**Task instructions:** The answer must be an exact copy of the lines from the one holding "[Hineni] (710, 522)" through the final line of the entries, and nothing else.

**Data supplied:**
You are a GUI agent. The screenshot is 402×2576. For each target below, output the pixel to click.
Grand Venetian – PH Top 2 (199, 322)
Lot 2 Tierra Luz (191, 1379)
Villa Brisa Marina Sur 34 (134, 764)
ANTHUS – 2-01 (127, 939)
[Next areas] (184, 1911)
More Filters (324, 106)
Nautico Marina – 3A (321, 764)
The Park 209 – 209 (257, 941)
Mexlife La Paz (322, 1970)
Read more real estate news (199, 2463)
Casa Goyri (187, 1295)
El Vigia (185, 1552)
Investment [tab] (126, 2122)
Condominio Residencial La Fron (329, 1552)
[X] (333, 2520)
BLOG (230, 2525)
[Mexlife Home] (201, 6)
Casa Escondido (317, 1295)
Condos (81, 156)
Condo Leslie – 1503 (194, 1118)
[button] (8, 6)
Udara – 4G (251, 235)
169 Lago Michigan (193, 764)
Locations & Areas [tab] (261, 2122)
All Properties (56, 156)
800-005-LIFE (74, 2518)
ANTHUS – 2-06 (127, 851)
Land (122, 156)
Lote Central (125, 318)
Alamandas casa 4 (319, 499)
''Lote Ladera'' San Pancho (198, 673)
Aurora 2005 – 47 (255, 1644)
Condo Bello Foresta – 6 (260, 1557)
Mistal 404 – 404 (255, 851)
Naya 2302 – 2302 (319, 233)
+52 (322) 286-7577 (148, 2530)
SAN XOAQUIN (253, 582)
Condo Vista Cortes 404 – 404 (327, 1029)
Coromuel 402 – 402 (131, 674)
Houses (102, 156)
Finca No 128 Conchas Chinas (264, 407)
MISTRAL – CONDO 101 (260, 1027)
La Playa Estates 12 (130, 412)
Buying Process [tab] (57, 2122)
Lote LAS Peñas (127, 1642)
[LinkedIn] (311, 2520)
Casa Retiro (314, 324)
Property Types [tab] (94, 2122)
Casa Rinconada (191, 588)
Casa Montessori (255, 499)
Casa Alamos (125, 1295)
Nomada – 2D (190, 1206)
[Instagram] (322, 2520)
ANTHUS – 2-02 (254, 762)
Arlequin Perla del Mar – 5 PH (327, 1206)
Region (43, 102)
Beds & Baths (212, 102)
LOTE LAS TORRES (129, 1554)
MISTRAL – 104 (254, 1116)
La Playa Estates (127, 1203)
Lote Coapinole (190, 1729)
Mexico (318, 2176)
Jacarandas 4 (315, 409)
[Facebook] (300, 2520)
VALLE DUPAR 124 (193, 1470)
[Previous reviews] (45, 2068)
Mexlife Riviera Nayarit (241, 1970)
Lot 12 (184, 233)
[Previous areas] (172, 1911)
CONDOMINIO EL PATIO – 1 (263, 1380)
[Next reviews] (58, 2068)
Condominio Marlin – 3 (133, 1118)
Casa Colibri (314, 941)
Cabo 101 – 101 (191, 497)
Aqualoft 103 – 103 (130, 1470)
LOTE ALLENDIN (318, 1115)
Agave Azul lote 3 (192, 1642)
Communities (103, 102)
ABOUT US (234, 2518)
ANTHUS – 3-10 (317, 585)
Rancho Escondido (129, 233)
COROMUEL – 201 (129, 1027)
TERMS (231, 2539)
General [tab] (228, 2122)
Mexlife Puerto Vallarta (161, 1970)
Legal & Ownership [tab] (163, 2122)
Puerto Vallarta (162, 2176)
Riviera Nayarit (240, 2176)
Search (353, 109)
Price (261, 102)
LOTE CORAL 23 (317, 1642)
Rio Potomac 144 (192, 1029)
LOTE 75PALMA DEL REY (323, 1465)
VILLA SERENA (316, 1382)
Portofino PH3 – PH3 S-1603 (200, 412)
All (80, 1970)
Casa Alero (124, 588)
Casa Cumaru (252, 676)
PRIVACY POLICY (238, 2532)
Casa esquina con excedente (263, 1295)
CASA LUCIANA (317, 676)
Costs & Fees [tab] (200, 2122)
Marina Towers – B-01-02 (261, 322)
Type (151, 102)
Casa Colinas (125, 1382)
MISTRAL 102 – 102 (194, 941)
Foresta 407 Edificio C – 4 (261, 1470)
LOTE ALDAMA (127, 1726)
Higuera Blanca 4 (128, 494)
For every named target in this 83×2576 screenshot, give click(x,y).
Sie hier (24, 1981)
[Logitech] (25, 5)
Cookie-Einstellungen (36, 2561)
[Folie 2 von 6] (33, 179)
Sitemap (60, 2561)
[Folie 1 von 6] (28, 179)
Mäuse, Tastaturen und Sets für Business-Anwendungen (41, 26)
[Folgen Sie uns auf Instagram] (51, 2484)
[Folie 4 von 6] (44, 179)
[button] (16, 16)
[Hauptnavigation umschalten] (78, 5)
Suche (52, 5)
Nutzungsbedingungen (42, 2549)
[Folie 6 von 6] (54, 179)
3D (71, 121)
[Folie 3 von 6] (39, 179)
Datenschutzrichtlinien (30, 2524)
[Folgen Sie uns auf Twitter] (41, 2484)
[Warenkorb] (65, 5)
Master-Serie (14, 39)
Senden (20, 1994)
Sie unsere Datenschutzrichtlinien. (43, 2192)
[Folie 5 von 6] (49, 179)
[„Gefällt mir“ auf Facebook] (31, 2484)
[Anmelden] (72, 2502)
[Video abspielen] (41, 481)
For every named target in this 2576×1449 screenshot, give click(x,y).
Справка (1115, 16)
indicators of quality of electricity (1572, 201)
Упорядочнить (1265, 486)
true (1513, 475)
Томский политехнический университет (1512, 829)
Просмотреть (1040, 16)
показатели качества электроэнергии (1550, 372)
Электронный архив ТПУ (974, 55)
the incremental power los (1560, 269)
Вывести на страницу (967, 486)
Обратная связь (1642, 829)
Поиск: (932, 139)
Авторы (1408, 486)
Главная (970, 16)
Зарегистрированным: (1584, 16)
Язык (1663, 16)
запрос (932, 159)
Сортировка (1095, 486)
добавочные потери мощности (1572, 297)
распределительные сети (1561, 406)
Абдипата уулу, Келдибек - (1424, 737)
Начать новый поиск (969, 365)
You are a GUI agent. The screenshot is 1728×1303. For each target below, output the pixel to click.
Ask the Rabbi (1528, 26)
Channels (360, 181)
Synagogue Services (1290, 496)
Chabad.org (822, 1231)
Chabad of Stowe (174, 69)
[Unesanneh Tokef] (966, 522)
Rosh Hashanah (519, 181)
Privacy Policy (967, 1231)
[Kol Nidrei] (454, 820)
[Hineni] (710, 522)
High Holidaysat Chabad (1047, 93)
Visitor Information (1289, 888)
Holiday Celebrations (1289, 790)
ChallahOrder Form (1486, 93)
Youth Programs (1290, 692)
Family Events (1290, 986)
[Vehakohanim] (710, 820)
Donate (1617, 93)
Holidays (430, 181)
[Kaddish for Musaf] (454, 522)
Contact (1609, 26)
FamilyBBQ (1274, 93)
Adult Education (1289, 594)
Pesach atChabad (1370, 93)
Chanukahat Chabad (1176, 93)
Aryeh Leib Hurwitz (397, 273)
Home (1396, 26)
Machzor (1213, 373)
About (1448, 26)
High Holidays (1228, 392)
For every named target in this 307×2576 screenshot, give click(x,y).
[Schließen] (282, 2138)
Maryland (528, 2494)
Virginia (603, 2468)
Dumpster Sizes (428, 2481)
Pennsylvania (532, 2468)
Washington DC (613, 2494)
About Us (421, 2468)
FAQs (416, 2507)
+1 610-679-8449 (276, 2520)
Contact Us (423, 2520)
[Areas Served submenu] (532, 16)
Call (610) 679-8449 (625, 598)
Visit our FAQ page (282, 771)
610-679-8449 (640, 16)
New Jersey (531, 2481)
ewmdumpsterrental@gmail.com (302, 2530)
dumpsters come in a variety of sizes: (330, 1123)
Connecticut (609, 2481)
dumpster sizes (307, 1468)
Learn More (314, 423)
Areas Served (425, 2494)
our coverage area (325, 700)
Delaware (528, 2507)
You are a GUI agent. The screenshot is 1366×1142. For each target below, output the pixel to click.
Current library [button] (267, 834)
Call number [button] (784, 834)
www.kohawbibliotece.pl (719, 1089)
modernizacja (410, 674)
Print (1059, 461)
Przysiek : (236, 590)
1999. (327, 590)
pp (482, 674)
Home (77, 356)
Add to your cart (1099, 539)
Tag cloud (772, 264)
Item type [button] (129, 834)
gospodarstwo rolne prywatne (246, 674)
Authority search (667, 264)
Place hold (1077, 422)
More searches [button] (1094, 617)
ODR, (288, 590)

**Task output:**
[Hineni] (710, 522)
High Holidaysat Chabad (1047, 93)
Visitor Information (1289, 888)
Holiday Celebrations (1289, 790)
ChallahOrder Form (1486, 93)
Youth Programs (1290, 692)
Family Events (1290, 986)
[Vehakohanim] (710, 820)
Donate (1617, 93)
Holidays (430, 181)
[Kaddish for Musaf] (454, 522)
Contact (1609, 26)
FamilyBBQ (1274, 93)
Adult Education (1289, 594)
Pesach atChabad (1370, 93)
Chanukahat Chabad (1176, 93)
Aryeh Leib Hurwitz (397, 273)
Home (1396, 26)
Machzor (1213, 373)
About (1448, 26)
High Holidays (1228, 392)
For every named target in this 307×2576 screenshot, give click(x,y).
[Schließen] (282, 2138)
Maryland (528, 2494)
Virginia (603, 2468)
Dumpster Sizes (428, 2481)
Pennsylvania (532, 2468)
Washington DC (613, 2494)
About Us (421, 2468)
FAQs (416, 2507)
+1 610-679-8449 (276, 2520)
Contact Us (423, 2520)
[Areas Served submenu] (532, 16)
Call (610) 679-8449 (625, 598)
Visit our FAQ page (282, 771)
610-679-8449 (640, 16)
New Jersey (531, 2481)
ewmdumpsterrental@gmail.com (302, 2530)
dumpsters come in a variety of sizes: (330, 1123)
Connecticut (609, 2481)
dumpster sizes (307, 1468)
Learn More (314, 423)
Areas Served (425, 2494)
our coverage area (325, 700)
Delaware (528, 2507)
You are a GUI agent. The screenshot is 1366×1142. For each target below, output the pixel to click.
Current library [button] (267, 834)
Call number [button] (784, 834)
www.kohawbibliotece.pl (719, 1089)
modernizacja (410, 674)
Print (1059, 461)
Przysiek : (236, 590)
1999. (327, 590)
pp (482, 674)
Home (77, 356)
Add to your cart (1099, 539)
Tag cloud (772, 264)
Item type [button] (129, 834)
gospodarstwo rolne prywatne (246, 674)
Authority search (667, 264)
Place hold (1077, 422)
More searches [button] (1094, 617)
ODR, (288, 590)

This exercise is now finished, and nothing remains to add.